La politica è l’arte dell’inganno, come ad esempio semplificare un discorso complesso e raccontare ai propri elettori che esiste un mostro, di nome Amazon, ed è colpa sua se il mondo va a rotoli. Ma la società evade davvero? Oppure il discorso è più complesso?
Mentre tutta Italia era impegnata a guardare alle proposte di Letta e del PD, Amazon ha vinto la battaglia per le tasse contro la Commissione. L’origine della vicenda riguarda i rapporti fra Amazon e il Lussemburgo, che avrebbe riservato un trattamento fiscale agevolato alla compagnia. Per capire al meglio il tutto bisogna partire dal 2006, quando Amazon si dota di una struttura operativa composta da due società lussemburghesi.

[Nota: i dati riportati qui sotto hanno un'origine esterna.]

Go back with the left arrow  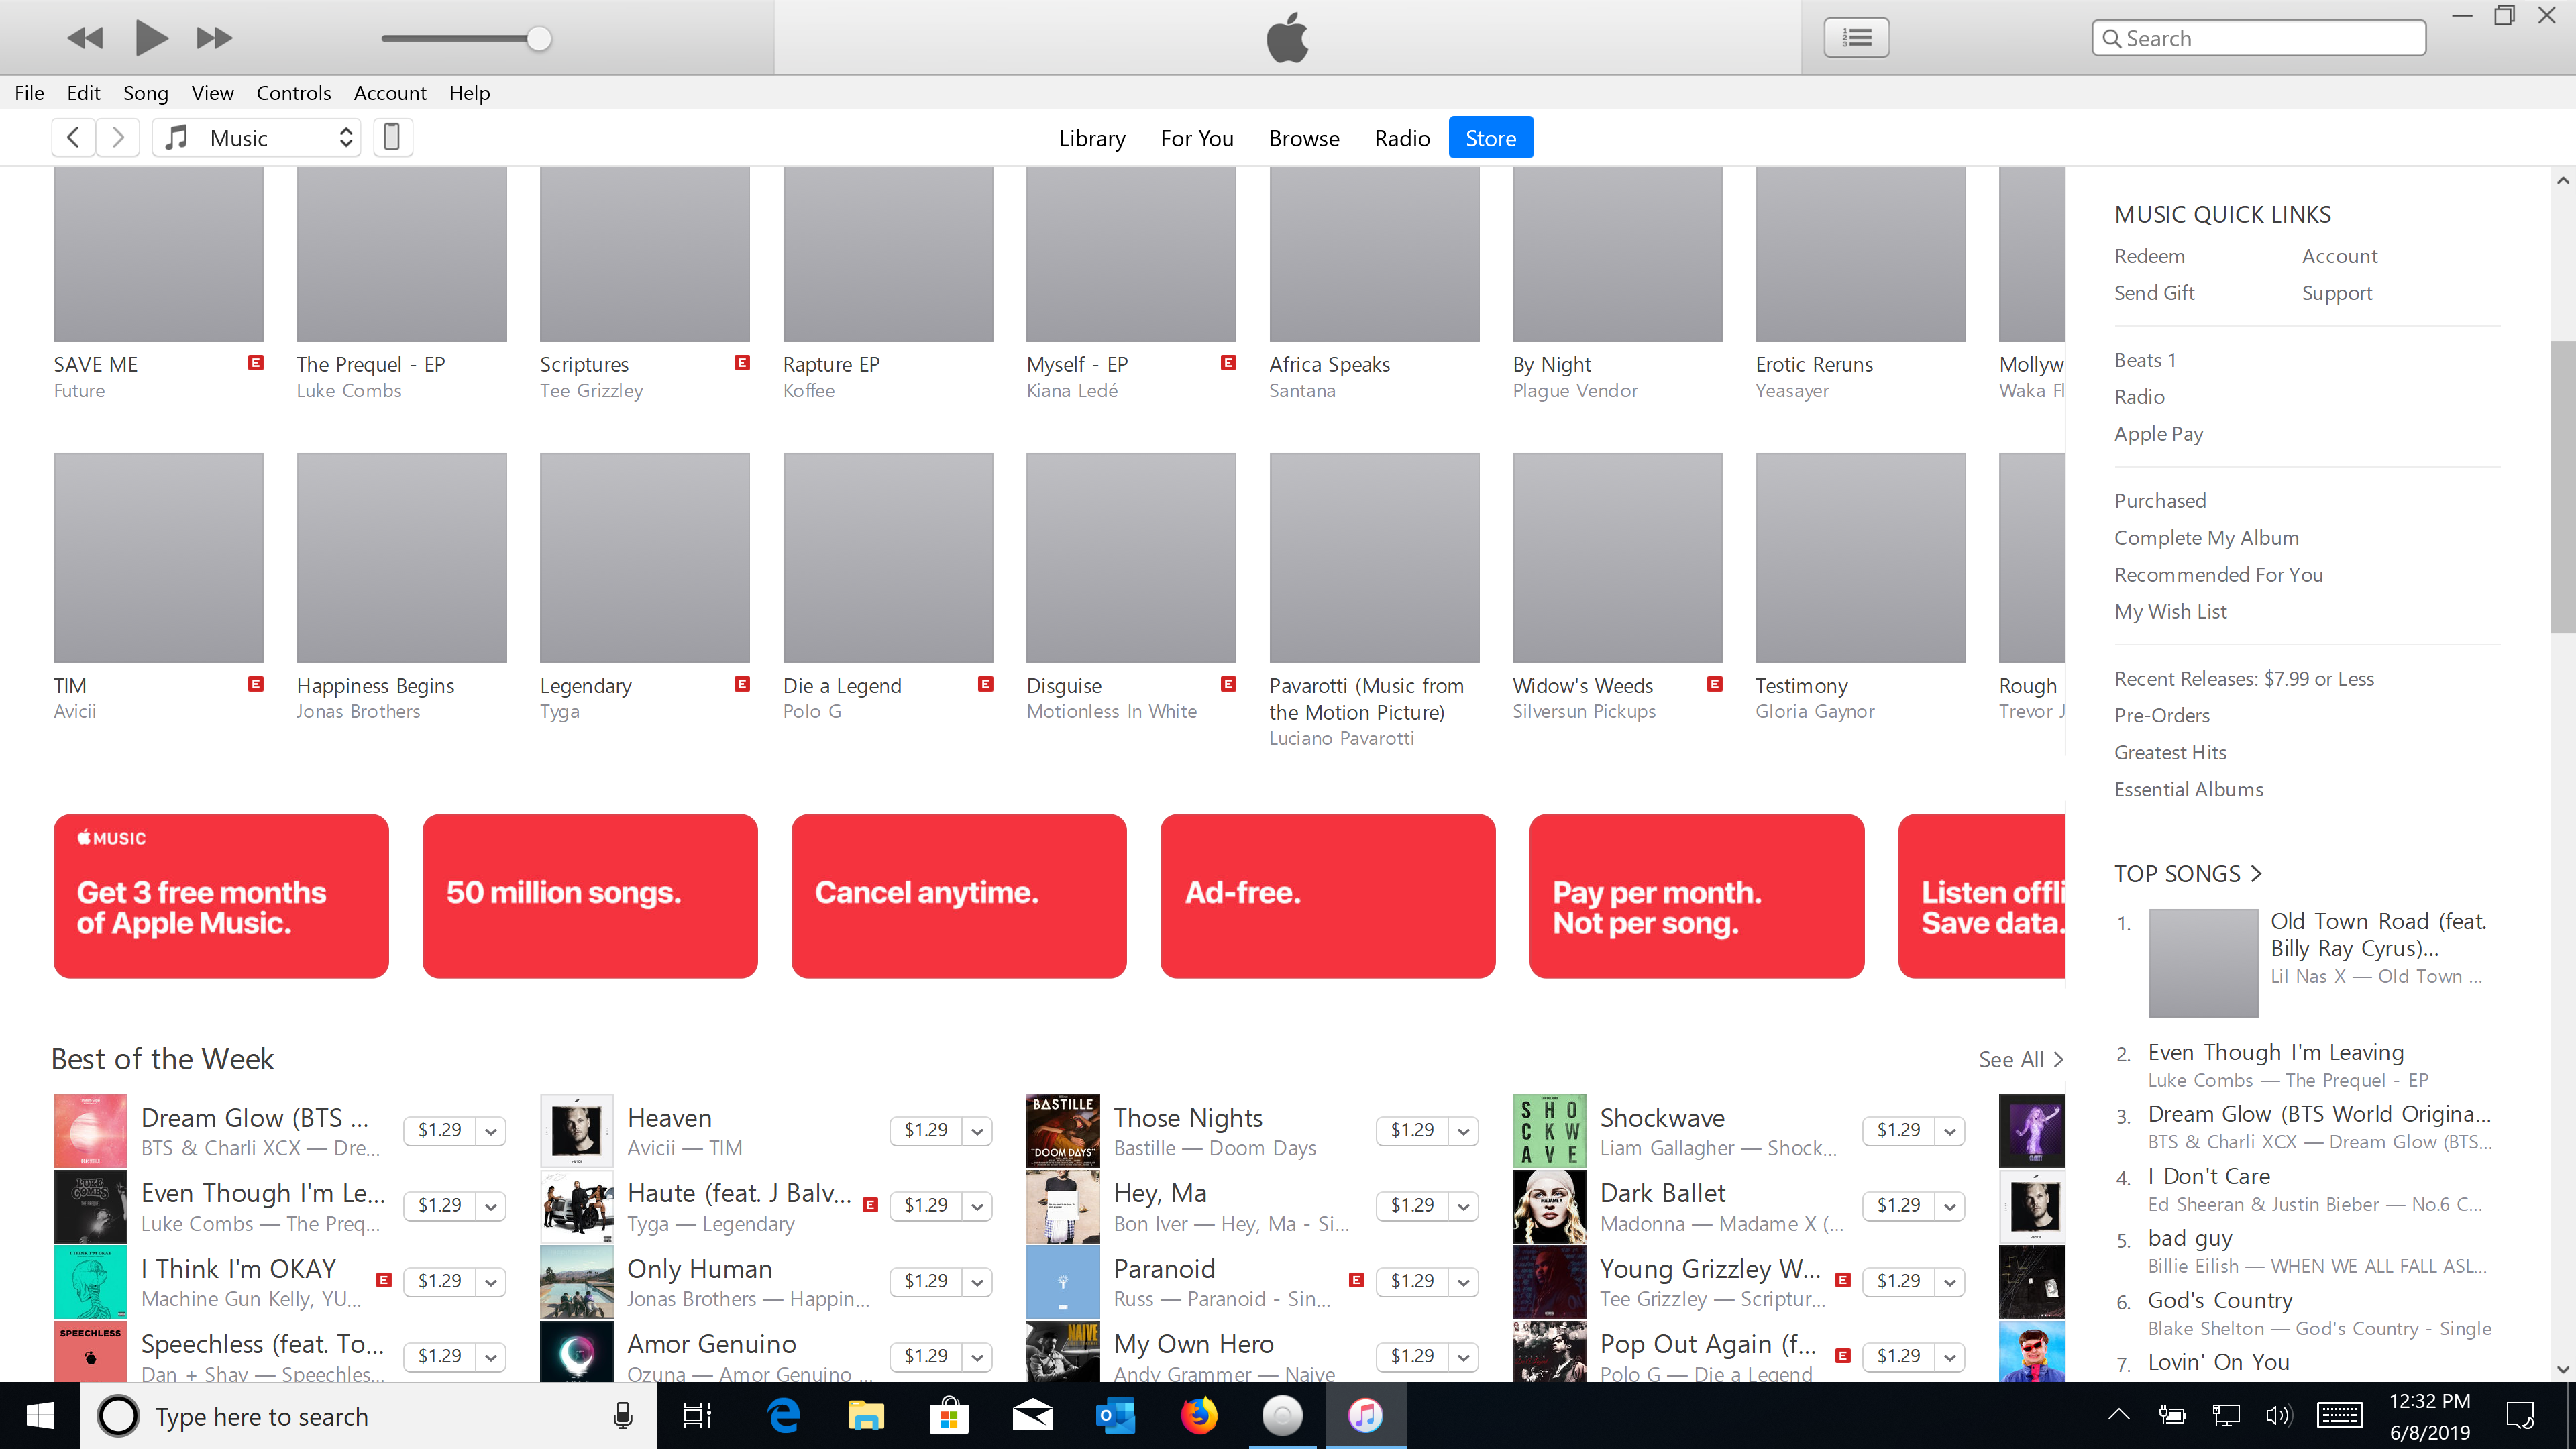(73, 137)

La prima è LUX1, società in accomandita semplice che quindi è trasparente, nel senso che, come tutte le società di questo tipo, non subisce una tassazione diretta in quanto il reddito prodotto viene attribuito ai soci, i quali vengono tassati. Questa società è posseduta da entità statunitensi.
Abbiamo poi un’altra società di capitali, chiamata LUX2, che quindi non è trasparente. Significa che i redditi vengono direttamente tassati in capo alla società e non ai soci. Quest’ultima è posseduta dalla società in accomandita semplice LUX1.
Ora, LUX1 ha un accordo con l’ente statunitense. Sulla base di questo accordo LUX1 paga una certa somma per usufruire di tecnologie, dati sui clienti e marchi dell’ente statunitense, sulla base di una somma predeterminata per i costi fissi e una componente variabile per legata allo sviluppo degli asset: per farla semplice, se migliora la tecnologia, allora LUX1 sostiene un costo legato a questo sviluppo, che ovviamente versa nelle casse americane.
Dopo di che LUX1 concede attraverso royalties a LUX2 il diritto di sfruttare questi asset. Infine, LUX2 concede a sua volta questo diritto alle sue controllate, ovvero le società che operano nei vari paesi europei.
Amazon, prima di procedere a questa strutturazione chiede alle autorità del Lussemburgo una verifica del proprio modello, per scongiurare possibili problemi fiscali. Il Lussemburgo non rileva problemi di sorta.
Ora ritorniamo sul ragionamento iniziale, perché quando parliamo di royalties parliamo di un ricavo imponibile per una società e di un costo deducibile per l’altra: LUX2 che paga le tasse in Europa ha una base imponibile ridotta perché appunto ha un costo importante che può portarsi in deduzione. Il ricavo invece di LUX1 non trova tassazione in Europa, in quanto società trasparente, e quindi la tassazione passa in capo ai soci, in questo caso un ente statunitense.
Ora, bisogna anche capire che la royalties non è calcolata liberamente, ma basata su quanto stabilito dalla normativa internazionale, ovvero sulla base del Transactional Net Margin Method
Per comprendere la questione non ci interessa entrare nella metodologia di calcolo di questo strumento, ci interessa sapere che la Commissione ha sollevato dubbi sull’applicabilità del metodo, dubbi che però la Corte dei Conti Europea non ha reputato sufficienti. Secondo la sentenza di qualche giorno fa, non vi sarebbero prove dell’utilizzo incorretto della metodologia di calcolo.
Sul tema ognuno può avere opinioni e soluzioni diverse, il web è ricco di reinventati fiscalisti, e io onestamente non ho la bacchetta magica, però appare evidente che in questo caso Amazon non stia andando contro la legge e che quindi non evada tecnicamente alcuna regola fiscale. C’è da chiarire quindi se si tratta di una situazione di elusione o di lecito risparmio di imposta.
E sono due cose completamente diverse.
Da una parte si ha l’aggiramento di una norma per ottenere un risparmio fiscale indebito, e dall’altra parte si ha una situazione in cui il contribuente usa gli strumenti fiscali a proprio vantaggio perché ne ha diritto.
La mia opinione è che Amazon non stia facendo nulla di sbagliato, d’altronde le imposte vengono “solo” passate da un continente all’altro per quanto riguarda ovviamente quelle sul reddito di impresa. Invece tutte le altre tasse e imposte, come per esempio quelle legate ai contributi o al sostituto di imposta, vengono versate correttamente nei paesi europei.
Come al solito la politica cerca di spiegare un concetto complesso confondendo termini e fatti, e giustamente il cittadino finisce per credere al suo rappresentante. Questa storia ci dimostra ancora una volta che purtroppo la libertà senza conoscenza e coscienza non è nulla.